* **Goal**: Return, unchanged, the part of the listing that starts with the line containing "Given: Click the heart icon on Donate" and runs through the end of the listing, both ends included.

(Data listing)
☆ ☆ ☆ ☆

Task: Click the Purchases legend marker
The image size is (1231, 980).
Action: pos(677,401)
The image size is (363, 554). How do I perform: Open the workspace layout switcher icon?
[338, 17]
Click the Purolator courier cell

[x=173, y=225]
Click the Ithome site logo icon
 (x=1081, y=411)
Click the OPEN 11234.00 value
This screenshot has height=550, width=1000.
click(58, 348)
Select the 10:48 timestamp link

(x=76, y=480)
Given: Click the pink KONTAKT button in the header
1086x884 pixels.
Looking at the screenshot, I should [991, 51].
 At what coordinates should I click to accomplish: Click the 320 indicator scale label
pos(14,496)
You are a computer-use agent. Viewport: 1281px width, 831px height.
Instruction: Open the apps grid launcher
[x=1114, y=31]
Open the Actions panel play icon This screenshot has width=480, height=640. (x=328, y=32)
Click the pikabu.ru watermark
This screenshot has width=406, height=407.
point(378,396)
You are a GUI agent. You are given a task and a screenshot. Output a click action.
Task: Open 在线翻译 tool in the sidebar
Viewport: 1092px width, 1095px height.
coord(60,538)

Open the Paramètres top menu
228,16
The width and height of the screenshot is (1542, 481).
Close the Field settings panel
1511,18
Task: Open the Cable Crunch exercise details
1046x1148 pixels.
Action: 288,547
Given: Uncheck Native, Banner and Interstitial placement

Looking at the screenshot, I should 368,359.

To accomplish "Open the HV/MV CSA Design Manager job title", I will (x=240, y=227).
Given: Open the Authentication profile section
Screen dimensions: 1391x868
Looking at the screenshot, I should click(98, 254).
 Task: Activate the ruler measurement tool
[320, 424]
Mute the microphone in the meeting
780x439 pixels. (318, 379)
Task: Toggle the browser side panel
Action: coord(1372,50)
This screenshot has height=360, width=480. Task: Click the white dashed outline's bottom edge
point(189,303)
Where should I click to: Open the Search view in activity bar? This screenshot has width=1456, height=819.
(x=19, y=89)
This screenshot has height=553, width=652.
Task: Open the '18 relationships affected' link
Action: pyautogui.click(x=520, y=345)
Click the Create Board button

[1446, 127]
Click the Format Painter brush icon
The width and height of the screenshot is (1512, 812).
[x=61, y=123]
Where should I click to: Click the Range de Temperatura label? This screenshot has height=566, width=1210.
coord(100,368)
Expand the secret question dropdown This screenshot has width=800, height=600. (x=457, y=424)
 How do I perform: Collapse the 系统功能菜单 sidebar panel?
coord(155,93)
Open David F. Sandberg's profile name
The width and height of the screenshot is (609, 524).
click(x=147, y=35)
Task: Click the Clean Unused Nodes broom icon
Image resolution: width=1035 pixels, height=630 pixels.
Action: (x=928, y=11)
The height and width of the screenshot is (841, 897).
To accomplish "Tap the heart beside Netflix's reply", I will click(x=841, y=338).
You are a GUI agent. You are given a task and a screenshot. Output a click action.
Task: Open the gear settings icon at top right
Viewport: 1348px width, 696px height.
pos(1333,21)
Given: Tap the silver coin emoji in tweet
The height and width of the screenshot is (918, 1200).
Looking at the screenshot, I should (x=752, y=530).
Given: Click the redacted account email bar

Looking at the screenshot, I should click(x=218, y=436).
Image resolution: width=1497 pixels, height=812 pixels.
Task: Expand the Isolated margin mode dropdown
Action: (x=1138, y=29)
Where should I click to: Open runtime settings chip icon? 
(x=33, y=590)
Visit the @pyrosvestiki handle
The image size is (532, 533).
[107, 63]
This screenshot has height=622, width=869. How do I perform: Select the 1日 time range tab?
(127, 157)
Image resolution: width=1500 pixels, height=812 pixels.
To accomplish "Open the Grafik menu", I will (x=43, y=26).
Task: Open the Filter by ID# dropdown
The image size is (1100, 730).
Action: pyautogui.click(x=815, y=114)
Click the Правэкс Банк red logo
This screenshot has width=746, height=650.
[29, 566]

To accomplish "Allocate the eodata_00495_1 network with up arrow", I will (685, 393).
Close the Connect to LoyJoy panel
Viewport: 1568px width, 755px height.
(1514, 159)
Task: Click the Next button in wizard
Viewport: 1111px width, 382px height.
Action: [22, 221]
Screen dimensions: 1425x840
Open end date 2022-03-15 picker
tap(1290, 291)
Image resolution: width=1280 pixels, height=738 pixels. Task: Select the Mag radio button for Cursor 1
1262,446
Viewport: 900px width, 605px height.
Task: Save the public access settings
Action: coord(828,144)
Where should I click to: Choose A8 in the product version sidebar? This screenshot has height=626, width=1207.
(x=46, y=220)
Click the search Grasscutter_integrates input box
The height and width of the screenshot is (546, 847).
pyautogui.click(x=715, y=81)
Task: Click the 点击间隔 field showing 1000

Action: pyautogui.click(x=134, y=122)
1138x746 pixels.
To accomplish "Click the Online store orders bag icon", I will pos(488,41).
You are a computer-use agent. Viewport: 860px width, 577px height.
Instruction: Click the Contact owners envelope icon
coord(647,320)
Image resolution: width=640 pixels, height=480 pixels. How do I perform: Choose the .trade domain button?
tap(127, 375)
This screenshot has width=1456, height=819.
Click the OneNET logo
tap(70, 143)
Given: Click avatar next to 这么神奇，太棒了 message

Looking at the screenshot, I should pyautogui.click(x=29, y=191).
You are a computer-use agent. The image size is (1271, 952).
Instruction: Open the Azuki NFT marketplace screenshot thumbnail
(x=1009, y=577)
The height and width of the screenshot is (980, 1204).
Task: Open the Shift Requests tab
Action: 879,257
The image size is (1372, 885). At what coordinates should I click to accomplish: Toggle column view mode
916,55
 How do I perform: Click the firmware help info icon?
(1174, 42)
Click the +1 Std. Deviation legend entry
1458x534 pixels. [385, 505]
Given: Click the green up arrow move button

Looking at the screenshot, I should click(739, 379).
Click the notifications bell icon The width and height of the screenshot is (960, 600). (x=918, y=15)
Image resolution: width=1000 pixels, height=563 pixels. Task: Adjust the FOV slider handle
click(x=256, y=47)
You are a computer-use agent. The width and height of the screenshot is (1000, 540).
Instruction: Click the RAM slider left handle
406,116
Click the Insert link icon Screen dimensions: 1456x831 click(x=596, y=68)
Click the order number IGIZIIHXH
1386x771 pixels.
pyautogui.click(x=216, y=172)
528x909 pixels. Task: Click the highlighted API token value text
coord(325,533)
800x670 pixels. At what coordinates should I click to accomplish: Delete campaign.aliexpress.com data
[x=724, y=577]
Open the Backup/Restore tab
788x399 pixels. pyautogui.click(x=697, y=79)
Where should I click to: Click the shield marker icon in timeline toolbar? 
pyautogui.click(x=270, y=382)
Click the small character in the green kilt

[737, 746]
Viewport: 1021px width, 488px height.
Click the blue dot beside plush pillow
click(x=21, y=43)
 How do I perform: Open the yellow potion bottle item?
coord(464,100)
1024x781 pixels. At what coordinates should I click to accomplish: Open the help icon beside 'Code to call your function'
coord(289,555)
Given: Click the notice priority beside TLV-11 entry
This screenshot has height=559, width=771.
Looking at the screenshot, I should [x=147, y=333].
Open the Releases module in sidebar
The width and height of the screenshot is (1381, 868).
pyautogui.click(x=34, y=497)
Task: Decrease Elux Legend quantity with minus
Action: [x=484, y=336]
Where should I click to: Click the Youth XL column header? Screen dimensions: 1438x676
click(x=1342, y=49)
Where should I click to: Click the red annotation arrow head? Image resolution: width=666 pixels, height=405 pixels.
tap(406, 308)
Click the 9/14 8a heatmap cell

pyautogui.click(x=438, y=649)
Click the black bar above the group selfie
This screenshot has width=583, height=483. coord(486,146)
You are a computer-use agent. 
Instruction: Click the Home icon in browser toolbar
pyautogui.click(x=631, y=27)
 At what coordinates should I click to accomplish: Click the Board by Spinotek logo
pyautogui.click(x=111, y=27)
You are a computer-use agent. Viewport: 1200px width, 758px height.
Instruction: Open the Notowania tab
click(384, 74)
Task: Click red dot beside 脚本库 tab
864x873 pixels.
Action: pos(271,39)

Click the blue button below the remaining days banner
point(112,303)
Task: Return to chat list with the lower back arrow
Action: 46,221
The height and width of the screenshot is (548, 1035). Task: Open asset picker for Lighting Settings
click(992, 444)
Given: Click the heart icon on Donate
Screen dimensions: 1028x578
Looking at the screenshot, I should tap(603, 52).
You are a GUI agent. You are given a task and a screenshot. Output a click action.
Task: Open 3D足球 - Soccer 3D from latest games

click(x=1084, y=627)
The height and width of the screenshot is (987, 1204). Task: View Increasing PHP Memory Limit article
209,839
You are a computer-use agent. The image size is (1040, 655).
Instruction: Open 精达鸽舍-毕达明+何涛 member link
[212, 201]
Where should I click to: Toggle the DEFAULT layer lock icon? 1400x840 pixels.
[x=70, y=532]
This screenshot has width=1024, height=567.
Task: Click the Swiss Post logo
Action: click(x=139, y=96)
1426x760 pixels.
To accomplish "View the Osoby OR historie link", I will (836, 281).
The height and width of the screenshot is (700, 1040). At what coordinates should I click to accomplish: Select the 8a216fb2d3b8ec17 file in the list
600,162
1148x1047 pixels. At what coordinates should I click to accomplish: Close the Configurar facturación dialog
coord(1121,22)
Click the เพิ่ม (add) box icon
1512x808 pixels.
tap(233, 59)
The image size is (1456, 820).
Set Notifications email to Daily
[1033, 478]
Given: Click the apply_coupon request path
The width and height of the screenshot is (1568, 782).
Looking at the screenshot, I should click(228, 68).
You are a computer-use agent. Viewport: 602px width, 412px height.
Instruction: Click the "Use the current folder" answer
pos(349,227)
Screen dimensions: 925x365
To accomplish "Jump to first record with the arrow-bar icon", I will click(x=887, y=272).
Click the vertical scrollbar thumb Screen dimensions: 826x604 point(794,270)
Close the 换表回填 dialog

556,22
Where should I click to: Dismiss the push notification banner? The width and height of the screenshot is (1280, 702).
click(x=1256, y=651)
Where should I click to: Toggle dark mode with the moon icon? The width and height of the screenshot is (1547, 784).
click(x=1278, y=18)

☆ ☆ ☆ ☆

* **Written solution**:
Given: Click the heart icon on Donate
Screen dimensions: 1028x578
Looking at the screenshot, I should tap(603, 52).
You are a GUI agent. You are given a task and a screenshot. Output a click action.
Task: Open 3D足球 - Soccer 3D from latest games

click(x=1084, y=627)
The height and width of the screenshot is (987, 1204). Task: View Increasing PHP Memory Limit article
209,839
You are a computer-use agent. The image size is (1040, 655).
Instruction: Open 精达鸽舍-毕达明+何涛 member link
[212, 201]
Where should I click to: Toggle the DEFAULT layer lock icon? 1400x840 pixels.
[x=70, y=532]
This screenshot has width=1024, height=567.
Task: Click the Swiss Post logo
Action: click(x=139, y=96)
1426x760 pixels.
To accomplish "View the Osoby OR historie link", I will (836, 281).
The height and width of the screenshot is (700, 1040). At what coordinates should I click to accomplish: Select the 8a216fb2d3b8ec17 file in the list
600,162
1148x1047 pixels. At what coordinates should I click to accomplish: Close the Configurar facturación dialog
coord(1121,22)
Click the เพิ่ม (add) box icon
1512x808 pixels.
tap(233, 59)
The image size is (1456, 820).
Set Notifications email to Daily
[1033, 478]
Given: Click the apply_coupon request path
The width and height of the screenshot is (1568, 782).
Looking at the screenshot, I should click(228, 68).
You are a computer-use agent. Viewport: 602px width, 412px height.
Instruction: Click the "Use the current folder" answer
pos(349,227)
Screen dimensions: 925x365
To accomplish "Jump to first record with the arrow-bar icon", I will click(x=887, y=272).
Click the vertical scrollbar thumb Screen dimensions: 826x604 point(794,270)
Close the 换表回填 dialog

556,22
Where should I click to: Dismiss the push notification banner? The width and height of the screenshot is (1280, 702).
click(x=1256, y=651)
Where should I click to: Toggle dark mode with the moon icon? The width and height of the screenshot is (1547, 784).
click(x=1278, y=18)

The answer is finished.